Problems started to arise when Arrington initiated a risk investment called “CrunchFound” with full AOL support. This movement was strongly criticised by bloggers and even The New York Times published an article arguing against it. Recently MG Siegler, TechCrunch’s Creative Director, wrote an article suggesting that AOL had the intention to get rid of Michael Arrington. More recently AOL continued increasing its size among digital media by acquiring The Huffington Post.

When Arrington started to manage the new AOL TechCrunch website, this position wasn’t well accepted by the people from Silicon Valley and the disrupt between AOL and TechCrunch got bigger. Few days ago Siegler published a couple of articles about how Arrington’s position couldn’t affect the editorial freedom of TechCrunch people because despite his title as Editor in Chief he refused to use any power he could have to influence writer’s style and he repeatedly said “the title has never meant much”.

The dispute finally reached its highest point when Arrington wrote an article on the blog telling how AOL pretended to cut the editorial independence which was supposed to be settled by the time AOL bought TechCrunch. Arrington gave AOL two alternatives: TechCrunch continue working with AOL but independent from Huffington Post and keeping their editorial independence or AOL should sell the TechCrunch blog back to its original stakeholders. Put simply the options are: AOL let TechCrunch work its way or let them go with its dignity and some money.

If AOL chooses another option, Michael Arrington would resign from his position as editor in chief and “the site will continue working, but it will never be the same” as Siegler said.

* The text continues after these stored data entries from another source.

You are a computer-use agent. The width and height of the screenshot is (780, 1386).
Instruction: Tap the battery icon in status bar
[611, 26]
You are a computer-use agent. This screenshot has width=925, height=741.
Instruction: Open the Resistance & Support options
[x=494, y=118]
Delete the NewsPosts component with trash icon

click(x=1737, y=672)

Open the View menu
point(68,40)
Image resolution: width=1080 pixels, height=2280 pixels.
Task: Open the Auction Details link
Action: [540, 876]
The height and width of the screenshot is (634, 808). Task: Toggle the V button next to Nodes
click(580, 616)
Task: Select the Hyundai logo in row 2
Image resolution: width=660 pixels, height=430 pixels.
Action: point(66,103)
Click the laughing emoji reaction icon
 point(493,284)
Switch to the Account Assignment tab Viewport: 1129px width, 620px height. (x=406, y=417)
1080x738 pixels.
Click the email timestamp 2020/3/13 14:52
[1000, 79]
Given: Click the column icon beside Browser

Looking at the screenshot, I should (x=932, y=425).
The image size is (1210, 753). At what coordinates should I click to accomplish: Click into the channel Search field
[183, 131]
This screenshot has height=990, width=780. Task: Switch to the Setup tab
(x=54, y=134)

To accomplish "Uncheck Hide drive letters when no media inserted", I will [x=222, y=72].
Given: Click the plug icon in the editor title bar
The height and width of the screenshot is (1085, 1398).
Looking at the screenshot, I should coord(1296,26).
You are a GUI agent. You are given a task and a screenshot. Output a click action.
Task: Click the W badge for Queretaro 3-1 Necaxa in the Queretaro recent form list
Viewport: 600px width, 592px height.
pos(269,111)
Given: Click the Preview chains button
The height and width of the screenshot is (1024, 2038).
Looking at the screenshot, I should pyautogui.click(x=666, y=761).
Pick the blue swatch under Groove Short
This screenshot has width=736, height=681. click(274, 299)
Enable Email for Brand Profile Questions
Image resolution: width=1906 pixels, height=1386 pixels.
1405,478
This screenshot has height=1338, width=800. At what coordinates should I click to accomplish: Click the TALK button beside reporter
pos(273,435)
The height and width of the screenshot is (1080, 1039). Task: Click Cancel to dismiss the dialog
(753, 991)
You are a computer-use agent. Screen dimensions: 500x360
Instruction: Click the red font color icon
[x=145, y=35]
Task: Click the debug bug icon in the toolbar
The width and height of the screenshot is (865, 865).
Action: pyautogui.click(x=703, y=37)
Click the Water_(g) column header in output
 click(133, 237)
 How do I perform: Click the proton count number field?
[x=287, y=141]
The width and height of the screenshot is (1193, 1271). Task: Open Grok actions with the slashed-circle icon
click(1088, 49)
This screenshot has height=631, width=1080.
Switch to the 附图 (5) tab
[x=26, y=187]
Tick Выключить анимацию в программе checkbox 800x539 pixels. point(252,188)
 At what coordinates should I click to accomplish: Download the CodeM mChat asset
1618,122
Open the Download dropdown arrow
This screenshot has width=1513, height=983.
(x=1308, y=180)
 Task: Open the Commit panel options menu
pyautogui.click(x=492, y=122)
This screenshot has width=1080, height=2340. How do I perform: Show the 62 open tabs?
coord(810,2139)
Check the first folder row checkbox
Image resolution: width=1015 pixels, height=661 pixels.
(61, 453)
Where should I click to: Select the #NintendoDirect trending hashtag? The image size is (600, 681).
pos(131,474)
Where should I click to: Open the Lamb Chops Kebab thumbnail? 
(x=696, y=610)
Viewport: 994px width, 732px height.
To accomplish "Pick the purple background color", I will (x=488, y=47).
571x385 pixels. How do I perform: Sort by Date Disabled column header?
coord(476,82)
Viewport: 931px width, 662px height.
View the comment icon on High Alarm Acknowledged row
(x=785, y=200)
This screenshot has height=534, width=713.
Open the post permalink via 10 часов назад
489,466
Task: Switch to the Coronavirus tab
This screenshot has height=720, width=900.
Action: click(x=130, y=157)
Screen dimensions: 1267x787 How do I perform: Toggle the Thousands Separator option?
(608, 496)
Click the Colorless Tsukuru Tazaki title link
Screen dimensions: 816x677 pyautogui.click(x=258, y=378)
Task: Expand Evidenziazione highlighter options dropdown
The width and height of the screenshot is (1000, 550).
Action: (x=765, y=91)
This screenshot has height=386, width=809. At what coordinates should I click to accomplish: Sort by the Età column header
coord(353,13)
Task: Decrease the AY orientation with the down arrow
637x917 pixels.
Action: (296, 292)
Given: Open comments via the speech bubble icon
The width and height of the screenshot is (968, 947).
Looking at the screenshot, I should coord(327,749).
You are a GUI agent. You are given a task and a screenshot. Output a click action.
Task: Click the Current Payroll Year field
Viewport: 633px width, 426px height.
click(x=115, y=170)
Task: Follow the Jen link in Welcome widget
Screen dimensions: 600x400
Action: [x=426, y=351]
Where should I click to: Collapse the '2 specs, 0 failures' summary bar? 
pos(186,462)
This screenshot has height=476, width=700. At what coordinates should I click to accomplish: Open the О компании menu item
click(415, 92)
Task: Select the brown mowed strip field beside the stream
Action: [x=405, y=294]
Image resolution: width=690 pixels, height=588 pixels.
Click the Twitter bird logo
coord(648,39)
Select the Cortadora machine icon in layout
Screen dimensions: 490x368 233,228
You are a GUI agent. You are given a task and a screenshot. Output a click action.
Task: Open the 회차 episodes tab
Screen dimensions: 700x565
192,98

Bets are placed and we are all waiting to see the final result, a result which could affect or help a very big player in the tech-media over the last years. In the end if TechCrunch writers will loose their editorial independence, we hope they won’t loose their determination and found another website. The precedent is not far away, just remember that the old team from engadget site(managed by Joshua Topolsky) left AOL boat and started another project called TheVerge who will be launched this fall.